Conserve-Update-Revise to Cure Generalization and Robustness Trade-off in Adversarial Training
Shruthi Gowda, Bahram Zonooz, Elahe Arani
TL;DR
Adversarial training improves robustness but hurts standard generalization, creating a robustness-generalization gap often worsened by robust overfitting. The authors analyze layer-wise learning dynamics during the transition from standard to adversarial training and find that selective conservation and updating of layers, guided by gradient prominence, can improve learning efficiency. They propose CURE, a Conserve-Update-Revise framework that uses a gradient-based gate to conserve useful natural-data knowledge, update layers that handle adversarial data, and revise consolidated knowledge through a revision model.
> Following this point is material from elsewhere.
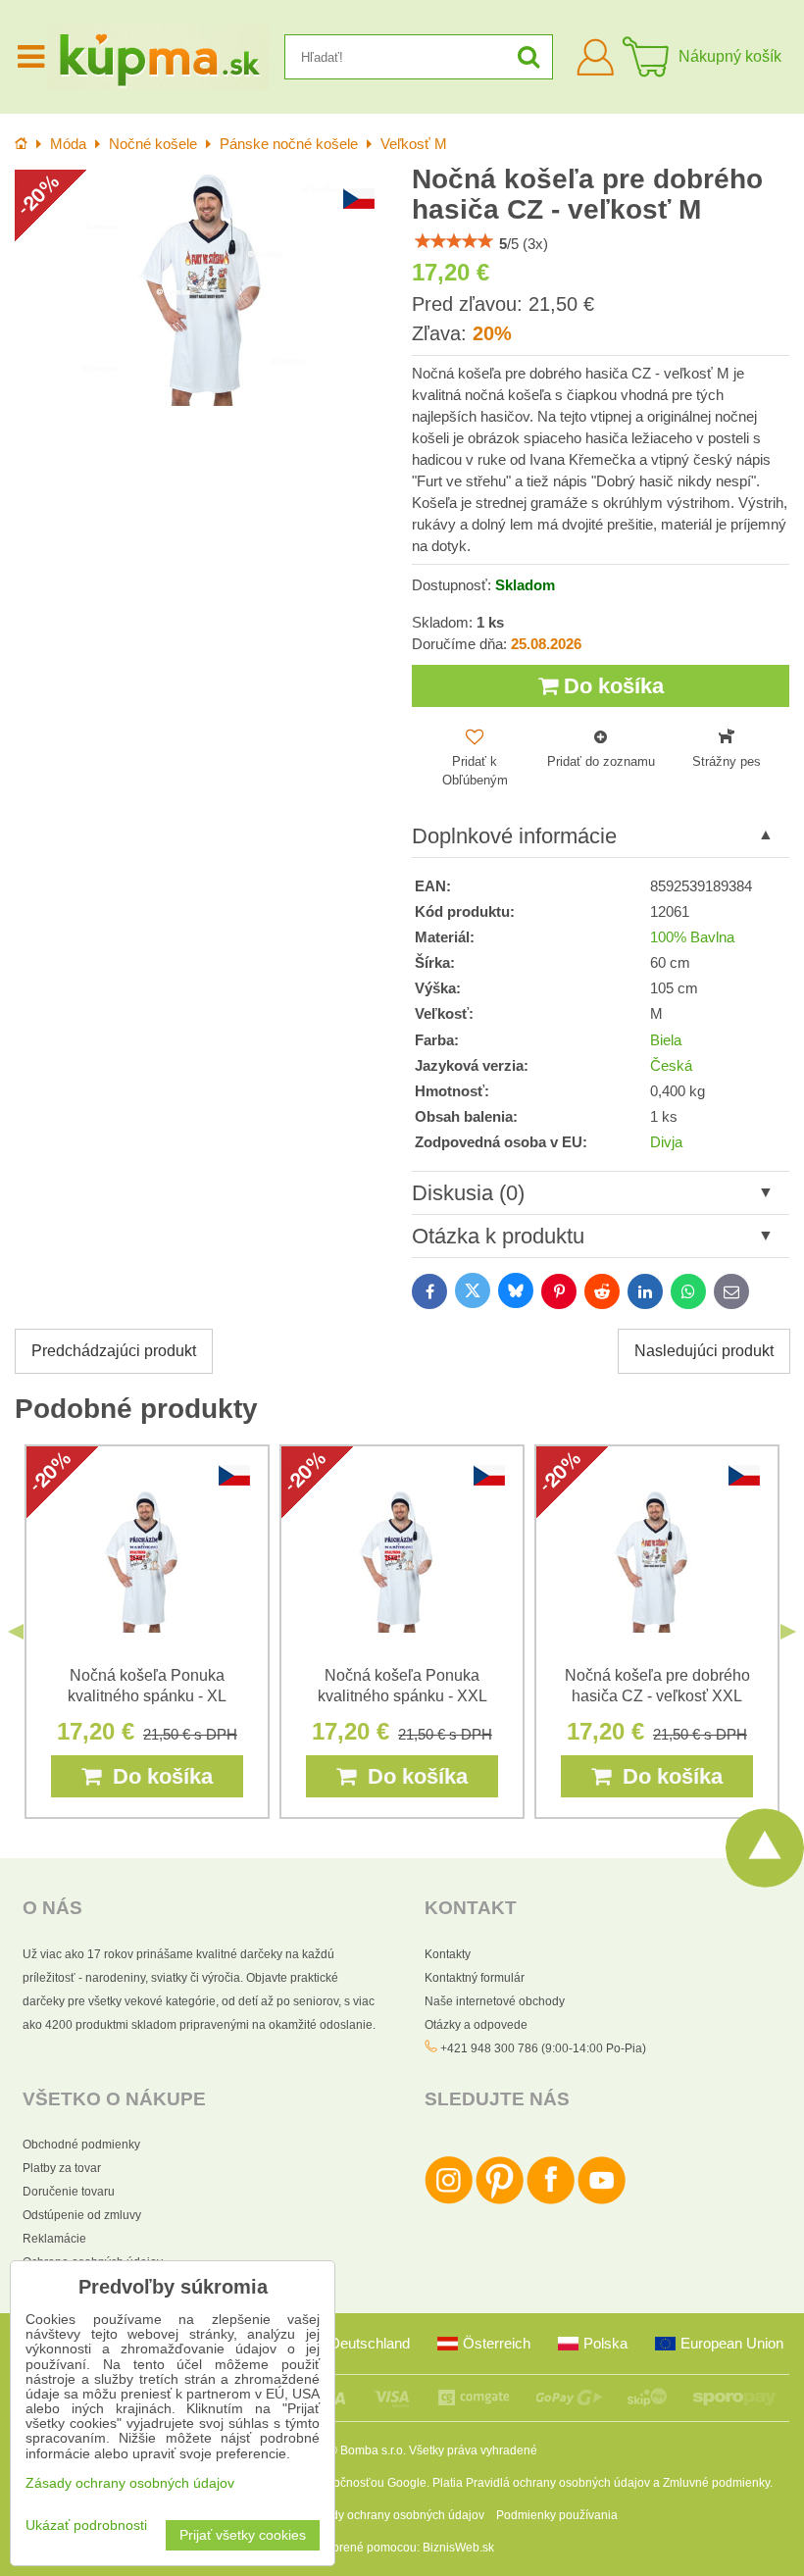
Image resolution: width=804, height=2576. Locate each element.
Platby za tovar (62, 2168)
Across CIFAR-10/100 and SVHN on multiple architectures and attacks, CURE achieves superior trade-offs between natural and robust accuracy, reduces robust overfitting, and shows robustness to natural corruptions, underscoring the value of selective training schemes for generalization and security.
Abstract
Adversarial training improves the robustness of neural networks against adversarial attacks, albeit at the expense of the trade-off between standard and robust generalization. To unveil the underlying factors driving this phenomenon, we examine the layer-wise learning capabilities of neural networks during the transition from a standard to an adversarial setting. Our empirical findings demonstrate that selectively updating specific layers while preserving others can substantially enhance the network's learning capacity. We therefore propose CURE, a novel training framework that leverages a gradient prominence criterion to perform selective conservation, updating, and revision of weights. Importantly, CURE is designed to be dataset- and architecture-agnostic, ensuring its applicability across various scenarios. It effectively tackles both memorization and overfitting issues, thus enhancing the trade-off between robustness and generalization and additionally, this training approach also aids in mitigating "robust overfitting". Furthermore, our study provides valuable insights into the mechanisms of selective adversarial training and offers a promising avenue for future research.